Your task is to copy all of the data exactly.

## Given data:
========================================================================

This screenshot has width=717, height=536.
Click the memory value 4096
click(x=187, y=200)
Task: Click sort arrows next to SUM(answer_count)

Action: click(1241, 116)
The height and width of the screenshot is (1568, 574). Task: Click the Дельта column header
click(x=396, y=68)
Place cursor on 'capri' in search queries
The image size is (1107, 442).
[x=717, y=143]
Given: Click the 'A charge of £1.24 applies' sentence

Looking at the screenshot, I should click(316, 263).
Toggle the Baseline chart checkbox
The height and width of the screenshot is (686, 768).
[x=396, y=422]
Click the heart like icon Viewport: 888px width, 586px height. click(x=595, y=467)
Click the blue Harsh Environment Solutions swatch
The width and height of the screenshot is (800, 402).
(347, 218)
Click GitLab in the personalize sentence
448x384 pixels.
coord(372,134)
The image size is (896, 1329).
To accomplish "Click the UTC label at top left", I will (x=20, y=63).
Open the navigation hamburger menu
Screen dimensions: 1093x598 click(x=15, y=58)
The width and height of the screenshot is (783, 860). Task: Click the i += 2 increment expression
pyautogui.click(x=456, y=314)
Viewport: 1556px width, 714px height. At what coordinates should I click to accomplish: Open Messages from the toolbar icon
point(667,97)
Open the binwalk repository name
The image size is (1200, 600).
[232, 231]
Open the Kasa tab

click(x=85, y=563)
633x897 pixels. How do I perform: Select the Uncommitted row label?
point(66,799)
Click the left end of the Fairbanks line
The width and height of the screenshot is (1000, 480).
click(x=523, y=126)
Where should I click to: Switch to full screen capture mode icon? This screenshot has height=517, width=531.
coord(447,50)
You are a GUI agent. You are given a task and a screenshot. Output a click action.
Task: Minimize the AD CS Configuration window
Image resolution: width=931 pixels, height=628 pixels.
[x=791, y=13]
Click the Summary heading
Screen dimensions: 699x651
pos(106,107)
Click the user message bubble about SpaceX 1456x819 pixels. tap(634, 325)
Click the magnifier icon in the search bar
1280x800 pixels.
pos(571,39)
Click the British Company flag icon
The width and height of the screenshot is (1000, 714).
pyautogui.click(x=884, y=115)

========================================================================

## Task result:
This screenshot has width=717, height=536.
Click the memory value 4096
click(x=187, y=200)
Task: Click sort arrows next to SUM(answer_count)

Action: click(1241, 116)
The height and width of the screenshot is (1568, 574). Task: Click the Дельта column header
click(x=396, y=68)
Place cursor on 'capri' in search queries
The image size is (1107, 442).
[x=717, y=143]
Given: Click the 'A charge of £1.24 applies' sentence

Looking at the screenshot, I should click(316, 263).
Toggle the Baseline chart checkbox
The height and width of the screenshot is (686, 768).
[x=396, y=422]
Click the heart like icon Viewport: 888px width, 586px height. click(x=595, y=467)
Click the blue Harsh Environment Solutions swatch
The width and height of the screenshot is (800, 402).
(347, 218)
Click GitLab in the personalize sentence
448x384 pixels.
coord(372,134)
The image size is (896, 1329).
To accomplish "Click the UTC label at top left", I will (x=20, y=63).
Open the navigation hamburger menu
Screen dimensions: 1093x598 click(x=15, y=58)
The width and height of the screenshot is (783, 860). Task: Click the i += 2 increment expression
pyautogui.click(x=456, y=314)
Viewport: 1556px width, 714px height. At what coordinates should I click to accomplish: Open Messages from the toolbar icon
point(667,97)
Open the binwalk repository name
The image size is (1200, 600).
[232, 231]
Open the Kasa tab

click(x=85, y=563)
633x897 pixels. How do I perform: Select the Uncommitted row label?
point(66,799)
Click the left end of the Fairbanks line
The width and height of the screenshot is (1000, 480).
click(x=523, y=126)
Where should I click to: Switch to full screen capture mode icon? This screenshot has height=517, width=531.
coord(447,50)
You are a GUI agent. You are given a task and a screenshot. Output a click action.
Task: Minimize the AD CS Configuration window
Image resolution: width=931 pixels, height=628 pixels.
[x=791, y=13]
Click the Summary heading
Screen dimensions: 699x651
pos(106,107)
Click the user message bubble about SpaceX 1456x819 pixels. tap(634, 325)
Click the magnifier icon in the search bar
1280x800 pixels.
pos(571,39)
Click the British Company flag icon
The width and height of the screenshot is (1000, 714).
pyautogui.click(x=884, y=115)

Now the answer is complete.